Détournement de finalité d’un traitement de données personnelles : domaines d’application des articles 226-21 et 226-22 du code pénal

Si l’article 226-21 du code pénal prévoit que l’infraction de détournement de la finalité d’un traitement de données à caractère personnel ne s’applique que lorsque ces données sont contenues dans un traitement automatisé, l’article 226-22 de ce code est applicable tant aux traitements automatisés qu’aux traitements manuels. Il appartient au magistrat instructeur saisi d’une plainte avec constitution de partie civile de s’assurer matériellement du mode de traitement des données en cause avant de rendre, s’il y a lieu, une ordonnance de refus d’informer.

Les articles 226-21 et 226-22 du code pénal, dans leur version actuellement en vigueur, sont issus de la loi n° 2004-801 du 6 août 2004 relative à la protection des personnes physiques à l’égard des traitements de données à caractère personnel et modifiant la loi n° 78-17 du 6 janvier 1978 relative à l’informatique, aux fichiers et aux libertés. Ils répriment plusieurs formes de détournement de données à caractère personnel de la finalité de leurs traitements.

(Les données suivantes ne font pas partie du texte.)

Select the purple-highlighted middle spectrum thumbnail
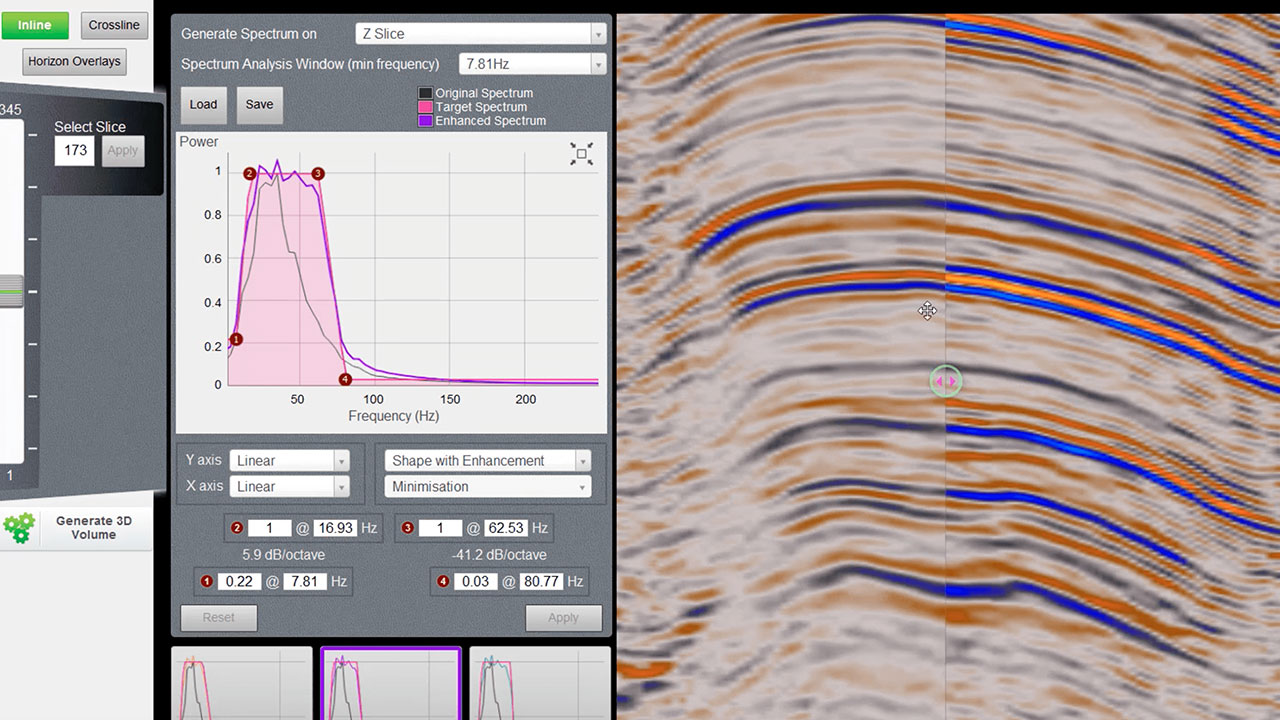 tap(390, 683)
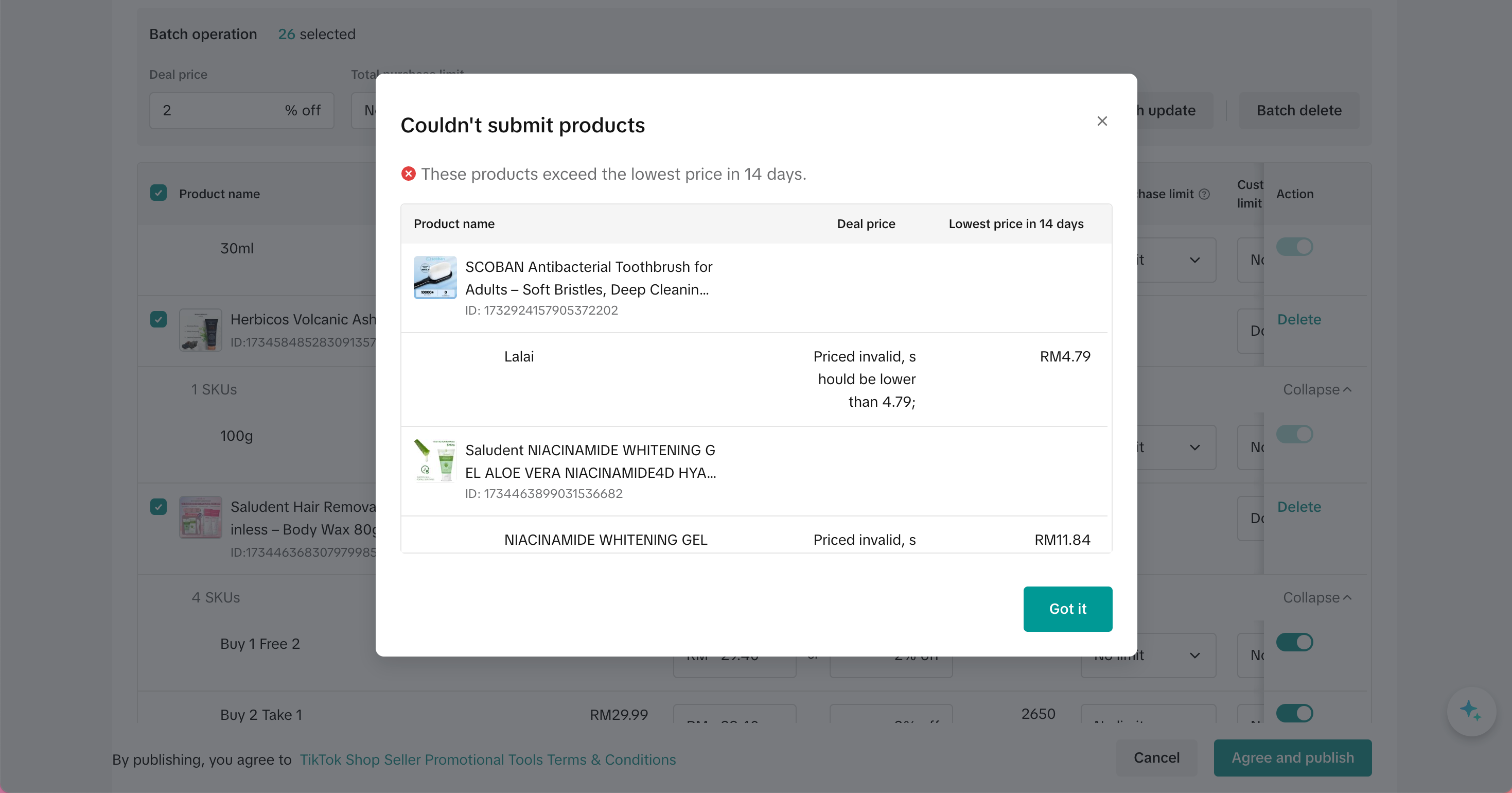This screenshot has width=1512, height=793.
Task: Click Saludent Hair Removal product thumbnail
Action: pyautogui.click(x=201, y=518)
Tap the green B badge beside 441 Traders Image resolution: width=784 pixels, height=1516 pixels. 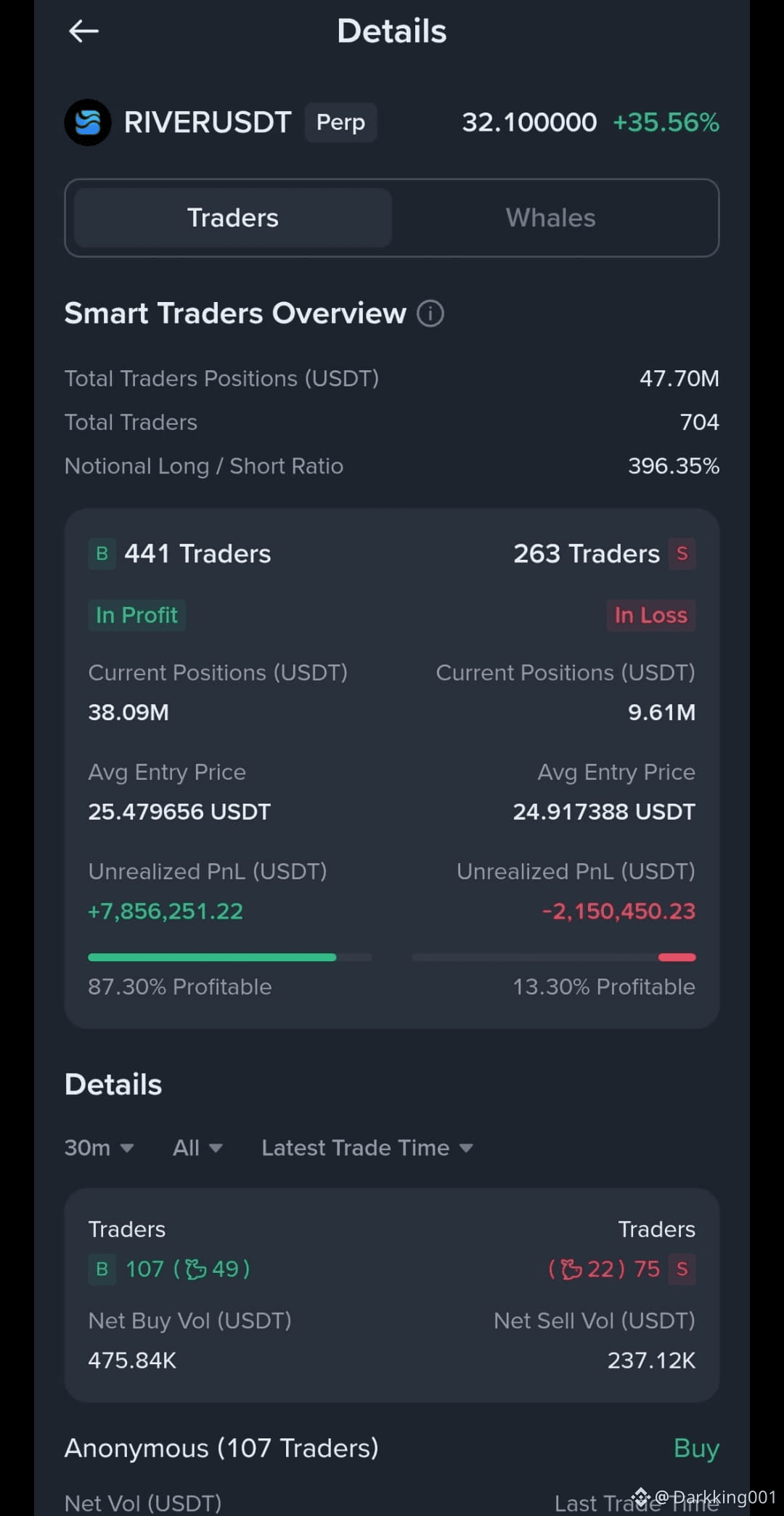[102, 554]
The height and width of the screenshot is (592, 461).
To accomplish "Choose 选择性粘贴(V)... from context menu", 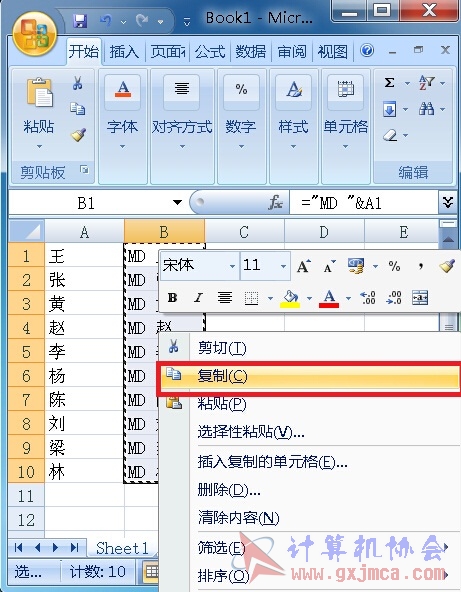I will 251,432.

Dans l’arrêt commenté, la chambre criminelle est venue clarifier leurs champs d’application respectifs.

À l’origine de cet arrêt, le 27 septembre 2024, Monsieur C.W. déposait une plainte avec constitution de partie civile entre les mains du doyen des juges d’instruction, des chefs de détournement de la finalité d’un traitement de données à caractère personnel et violation du secret professionnel. Il mettait en cause l’usage abusif par un fonctionnaire de police de ses données personnelles contenues dans le registre des mains courantes, selon lui, dans le fichier informatisé des mains courantes (traitement automatisé).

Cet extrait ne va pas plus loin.